Reproduce the records verbatim, from the line containing "585x390 pixels." through the end of the records, including both of these boundary lines. Omit the pictures.

INFORMATION SUPPLIED:
%%

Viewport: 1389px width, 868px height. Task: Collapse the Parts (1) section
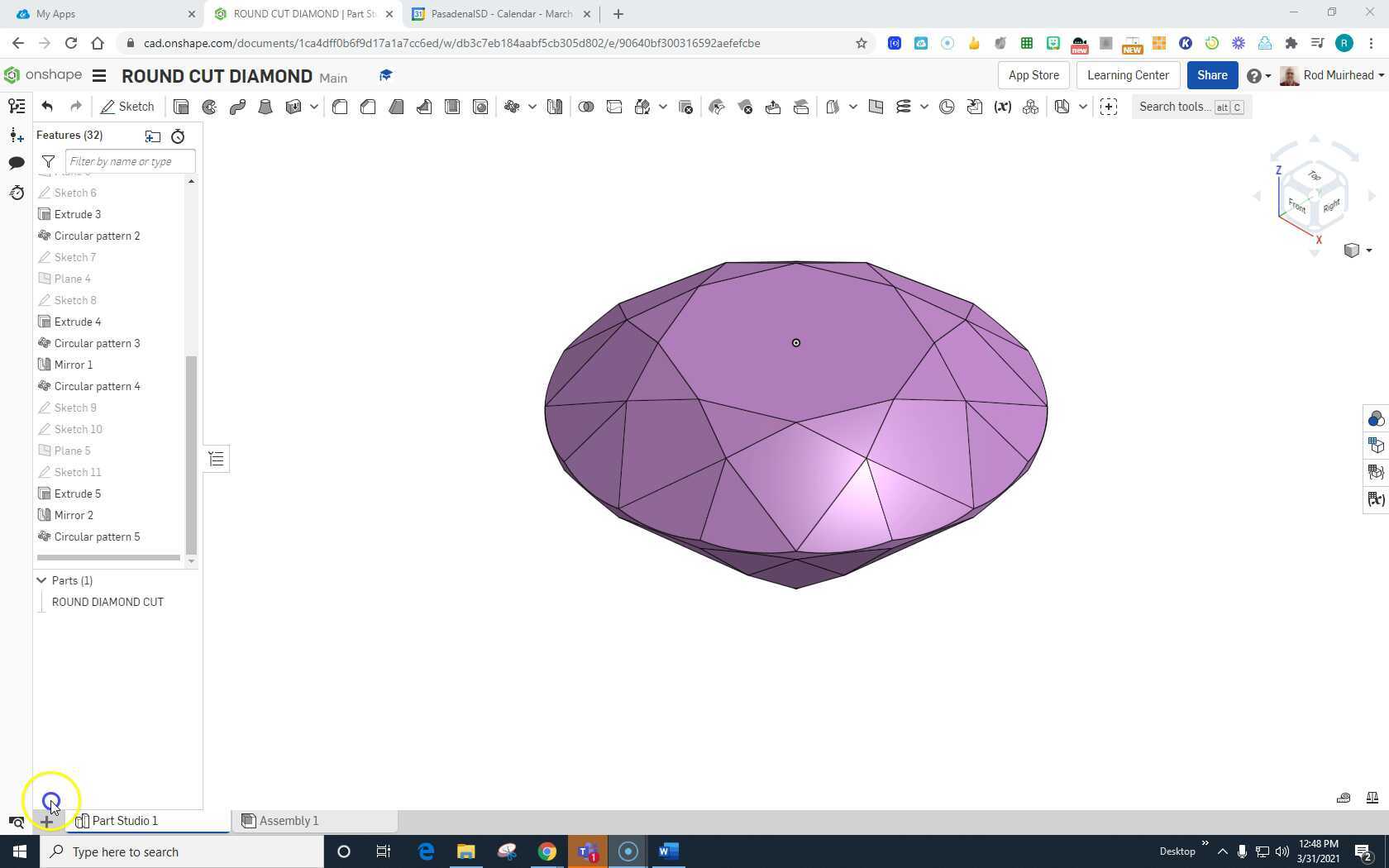41,580
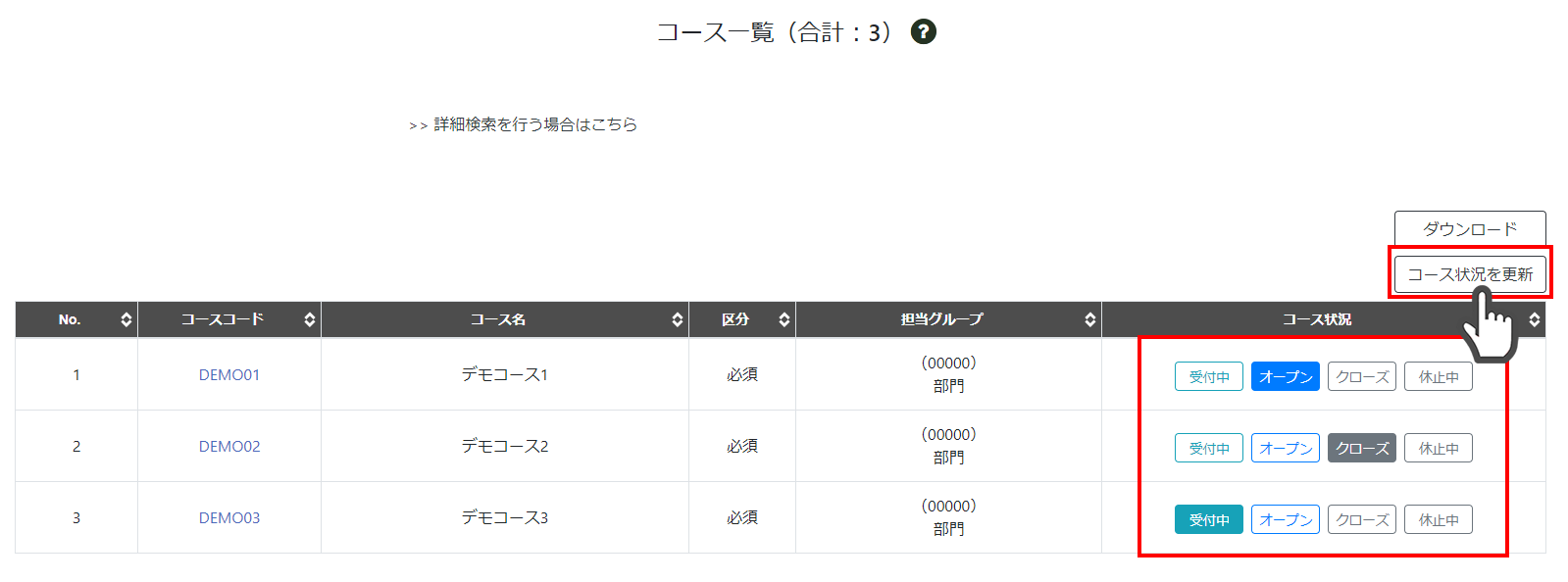Set デモコース2 status to オープン
The width and height of the screenshot is (1568, 582).
[1285, 448]
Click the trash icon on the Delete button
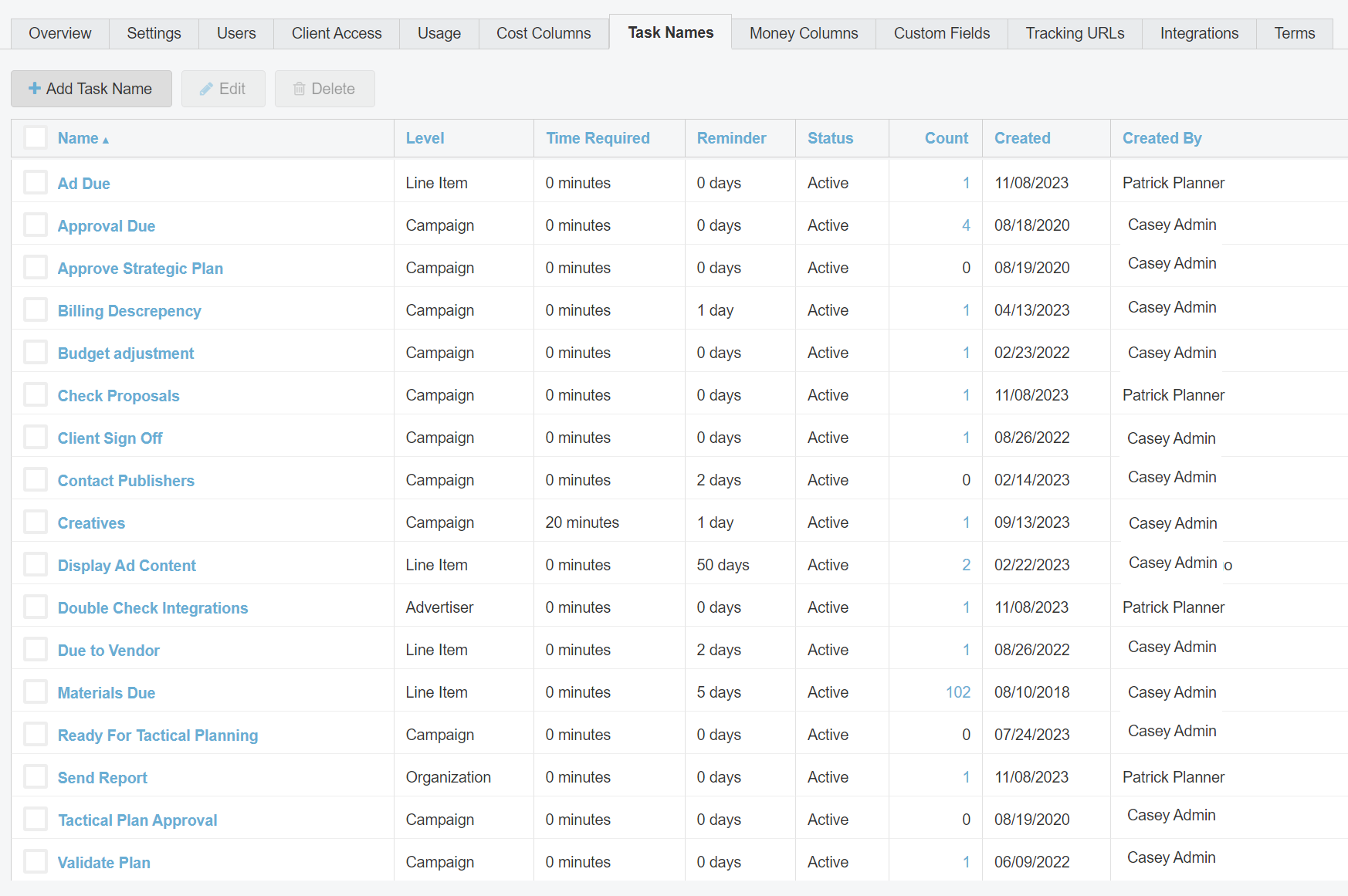 pos(300,88)
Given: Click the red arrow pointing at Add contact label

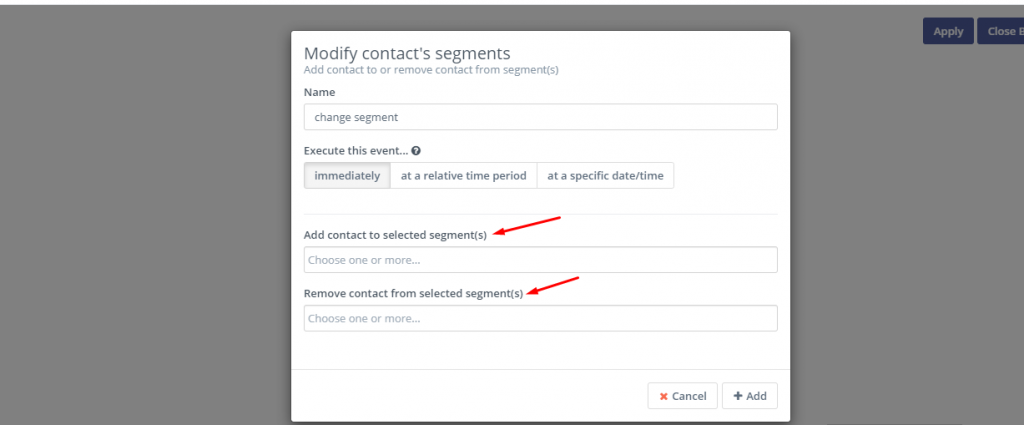Looking at the screenshot, I should (x=528, y=225).
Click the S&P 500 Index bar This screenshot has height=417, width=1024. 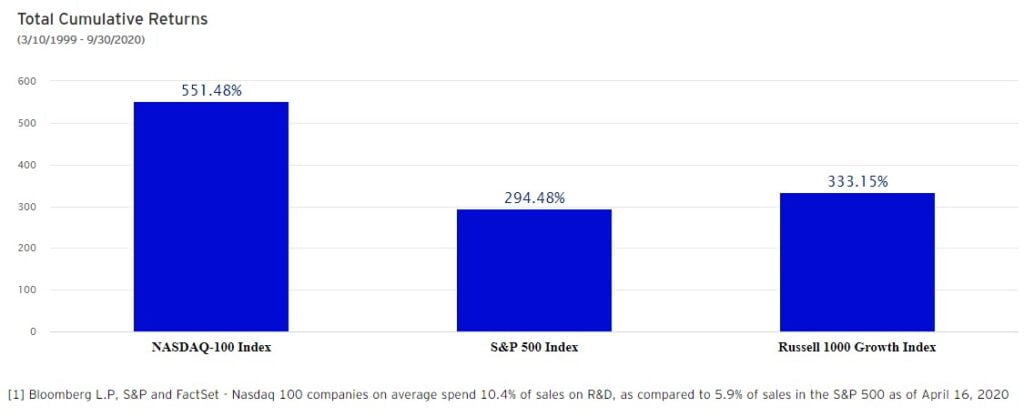click(x=534, y=270)
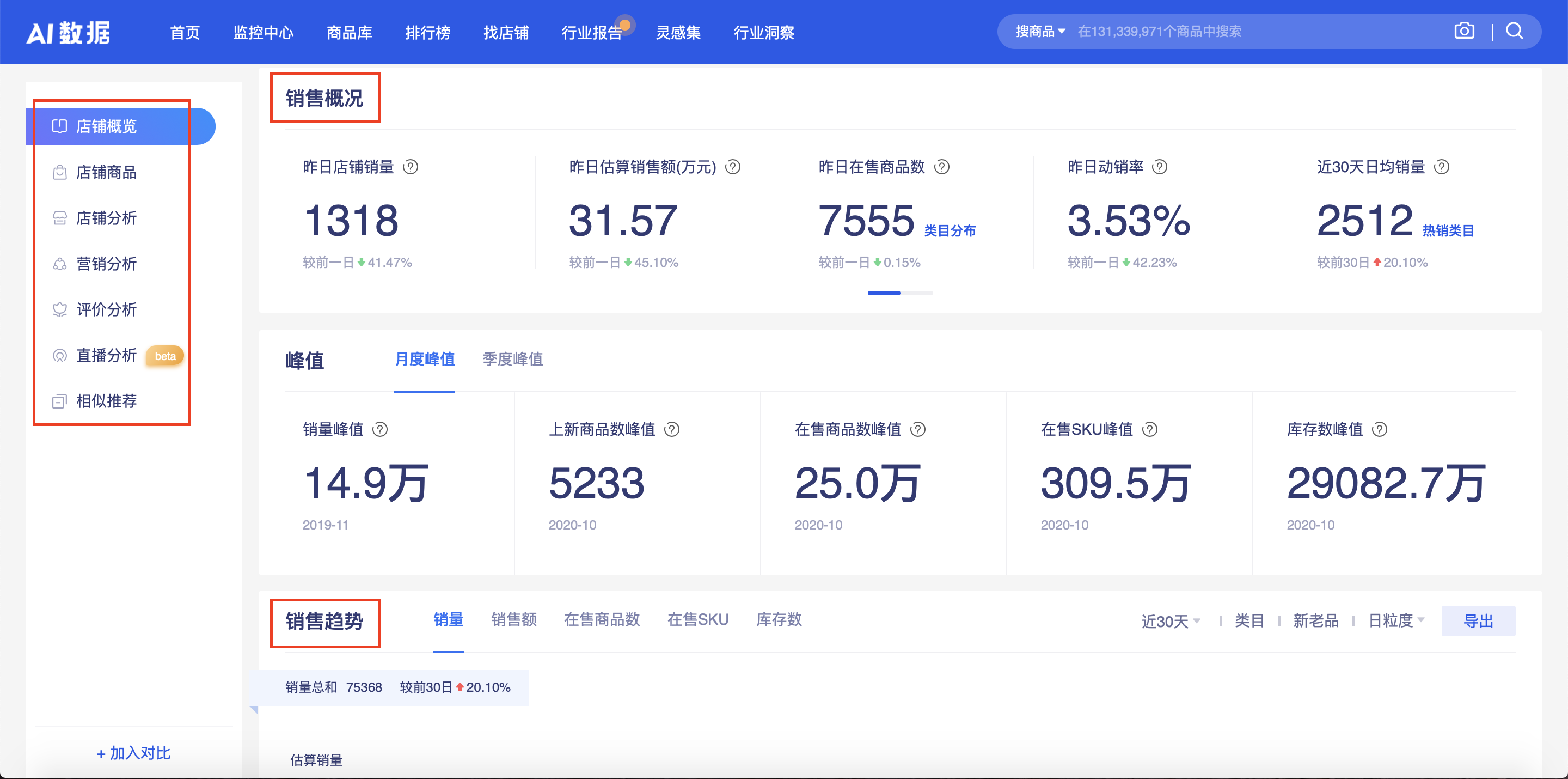Click the 加入对比 link

(133, 753)
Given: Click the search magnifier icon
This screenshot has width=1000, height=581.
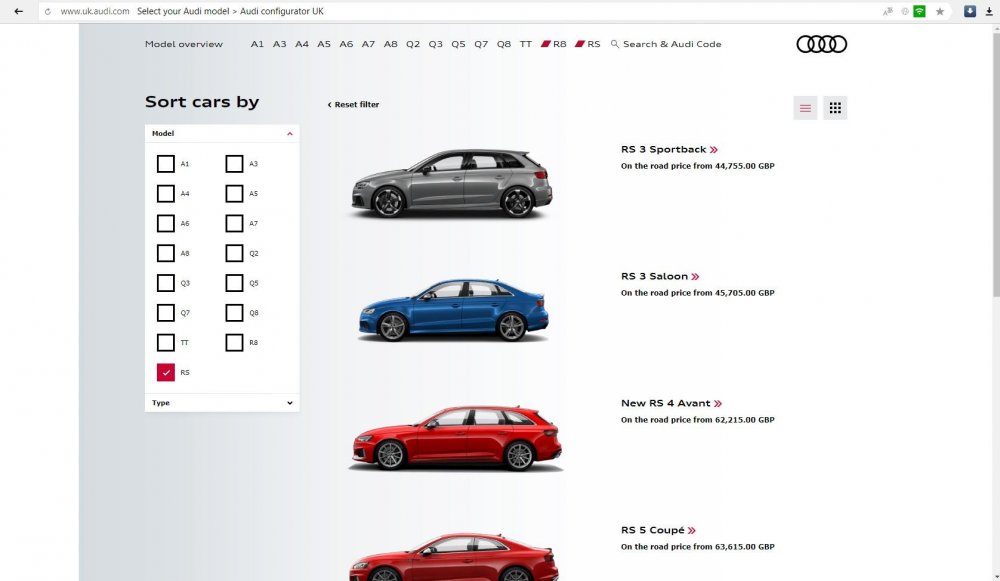Looking at the screenshot, I should [x=615, y=44].
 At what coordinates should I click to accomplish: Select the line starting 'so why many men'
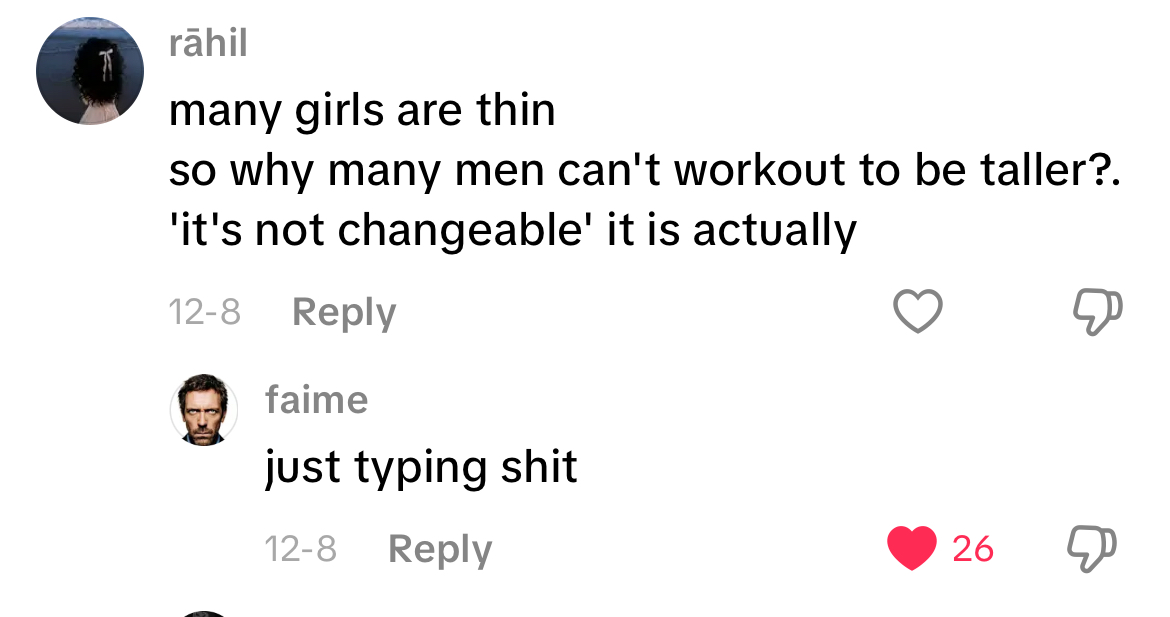645,170
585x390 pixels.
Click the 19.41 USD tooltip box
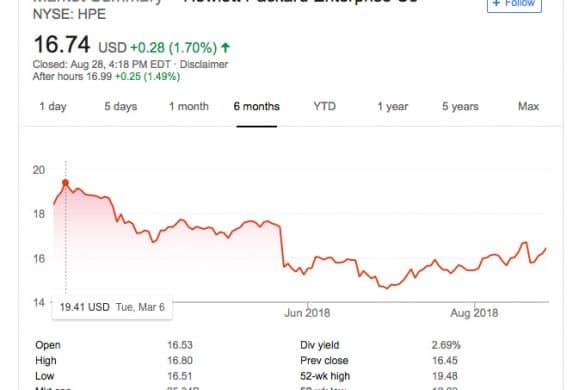pyautogui.click(x=112, y=307)
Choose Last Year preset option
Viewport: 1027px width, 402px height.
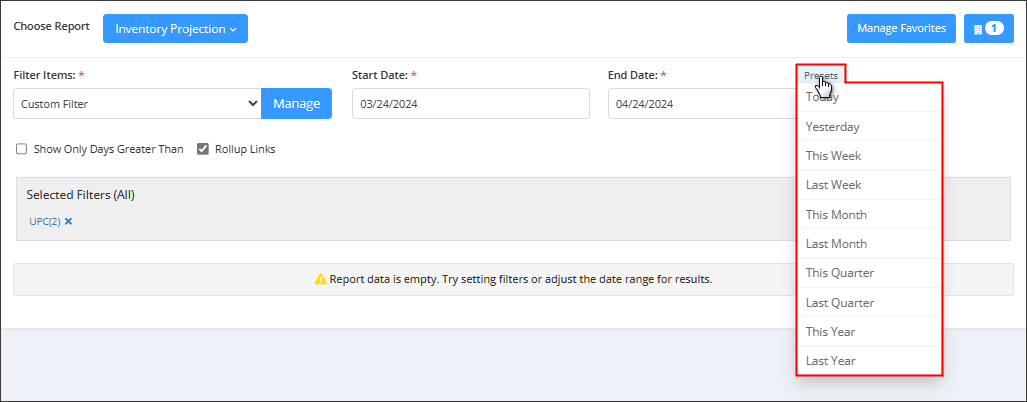pos(869,361)
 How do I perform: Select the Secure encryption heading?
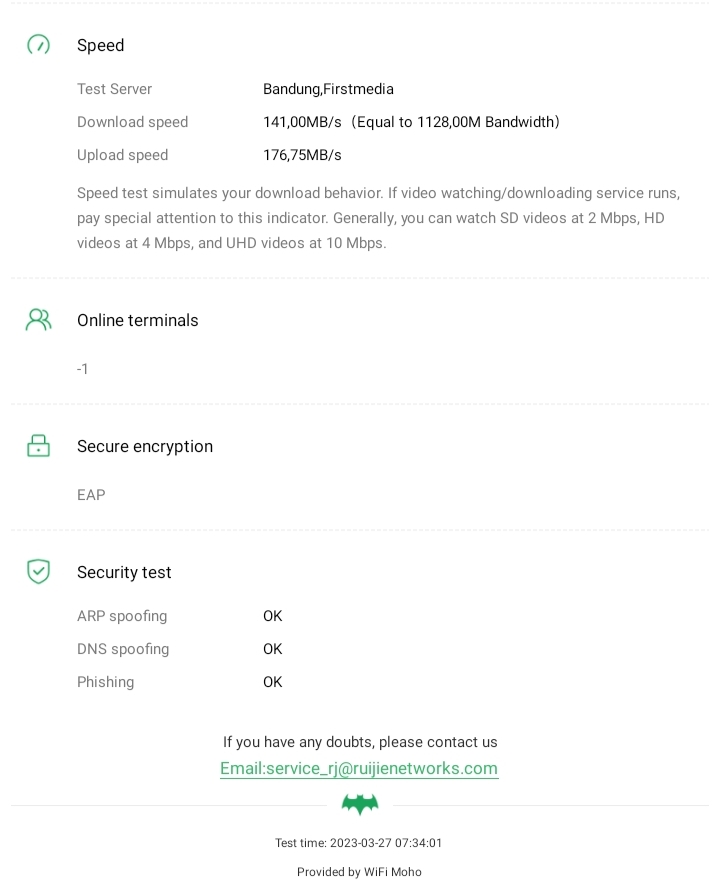pyautogui.click(x=145, y=446)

%%

TASK ANSWER:
585x390 pixels.
Click the 19.41 USD tooltip box
pyautogui.click(x=112, y=307)
Choose Last Year preset option
Viewport: 1027px width, 402px height.
pos(869,361)
 How do I perform: Select the Secure encryption heading?
pyautogui.click(x=145, y=446)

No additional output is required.